От Эдуарда Львовича зависит вырвать из тетради, смять, растоптать, изодрать в клочья эти последние страницы, этот продукт дикой измены всему его прошлому, традициям старого классического музыканта, преемника и ученика великих. Но сил для этого нет: преступник любит свое преступление. Если бы сейчас, тут же, рояль Эдуарда Львовича окружили возмущенные тени Баха, Гайдна, Бетховена, Моцарта и если бы они стали вырывать у Эдуарда Львовича его рукопись, осыпая его проклятьями и добивая презрением, - он стал бы отбиваться руками, карандашиком, пыльной тряпкой, подмял бы под себя свою тетрадку, - но, пока жив, не отдал бы ее никому, ни живым людям, ни теням умерших, ни даже тени своей матери. Если бы она, плача, умоляла его, - он сам бы истек слезами, умер, но уступить не мог бы - даже ее мольбам. Вот она - трагедия творчества!
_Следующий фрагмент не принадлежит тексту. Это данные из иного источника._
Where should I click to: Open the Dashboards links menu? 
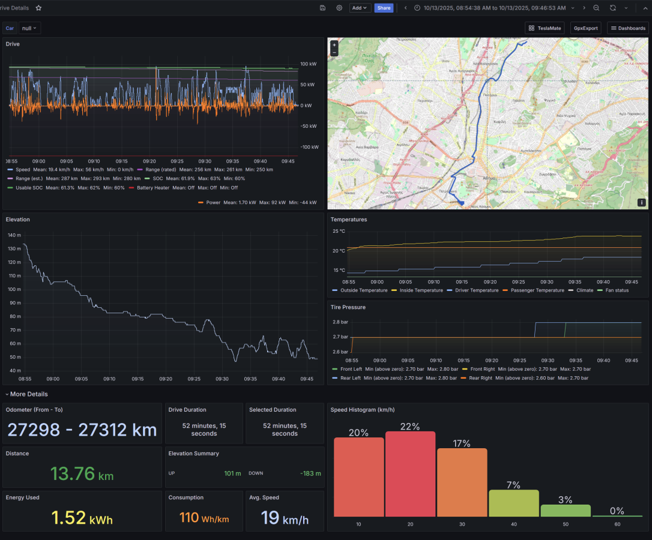point(628,28)
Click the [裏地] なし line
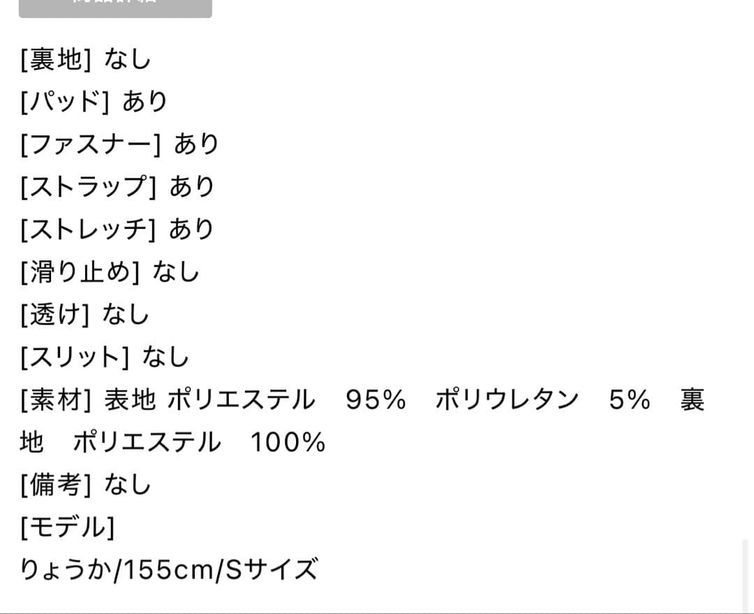 [85, 60]
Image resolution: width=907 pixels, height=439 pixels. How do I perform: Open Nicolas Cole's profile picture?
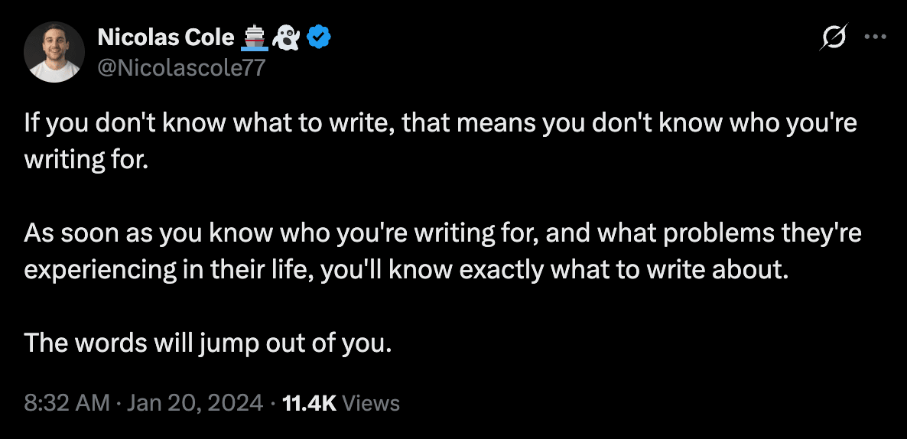point(54,52)
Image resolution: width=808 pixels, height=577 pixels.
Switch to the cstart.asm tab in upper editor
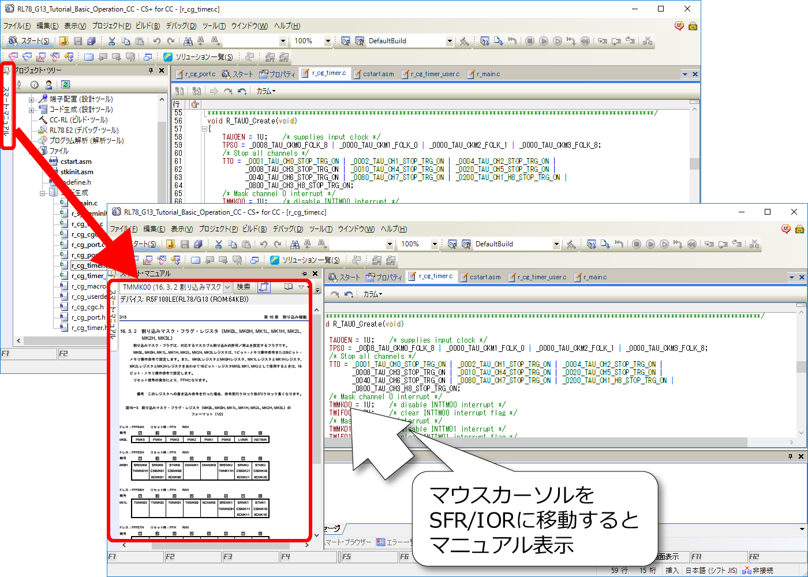pos(378,74)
Доиграв до конца, Эдуард Львович вскочил с места, потер руку об руку, растерянно оглянулся и, в волнении, пробежал комнату из угла в угол. Повертываясь, зацепился пиджаком за угол нотной этажерки, испугался, поднял упавшую тетрадь и далее не знал, что делать. Нет сомнения, что "Орus 37" изумительное произведение.
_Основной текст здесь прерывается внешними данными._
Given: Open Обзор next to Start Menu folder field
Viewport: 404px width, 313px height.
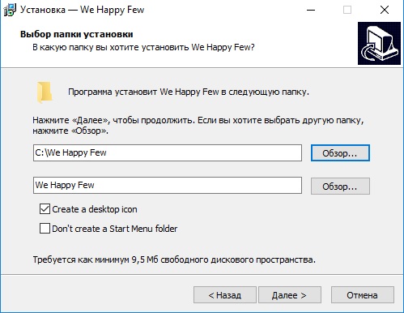Looking at the screenshot, I should click(x=340, y=186).
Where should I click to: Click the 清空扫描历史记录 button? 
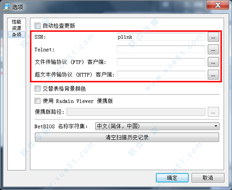[x=127, y=137]
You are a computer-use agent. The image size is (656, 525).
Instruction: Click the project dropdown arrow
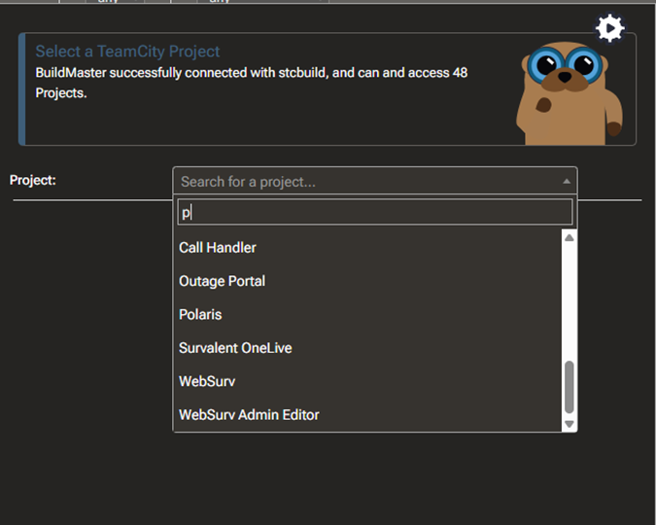coord(566,181)
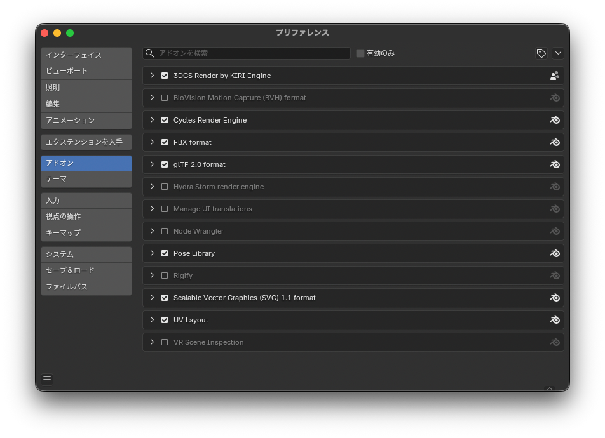The image size is (605, 438).
Task: Click the magnifier icon in the add-on search field
Action: coord(149,53)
Изумительное, да. Но кем нашептано? Дьяволом? Смертью? Не пуля ли, однажды влетевшая ночью в его комнату, пробившая окно и застрявшая в штукатурке под обоями,- не она ли просвистала ему, что в хаосе может быть, что в хаосе есть смысл! В смерти есть смысл! В безумии, в бессмыслице смысл. Нелепость седлает контрапункт, бьет его арапником и заставляет служить себе, - разве это возможно! Белая ниточка у печурки осталась неподобранной. Эдуард Львович наклонился, подскреб ее ногтем музыкального тонкого пальца и бросил в открытую дверцу. Разогнулся не без труда - болела поясница. И вдруг, бросив взгляд на ноты, раскрытые на пюпитре рояля, он понял:

- Гениальное постижение!

От неожиданности он раскрыл рот, хлопнул глазами и произнес вслух и внятно:

- Я - гений. "Орus 37" создан гением.

Эдуард Львович сел на стул у стены, положив руки на колени. Из кухни доносилось шипение примусов и ругливая воркотня жиличек. Но Эдуард Львович ничего не слыхал. Он сидел, подкошенный странным, внезапным сознанием того, что "Орus 37" - гениальное постижение музыканта. Этот момент совпал с приходом старости, - возможно ли? И еще беспокойная уверенность: они не поймут, никто не поймет его последнего постижения.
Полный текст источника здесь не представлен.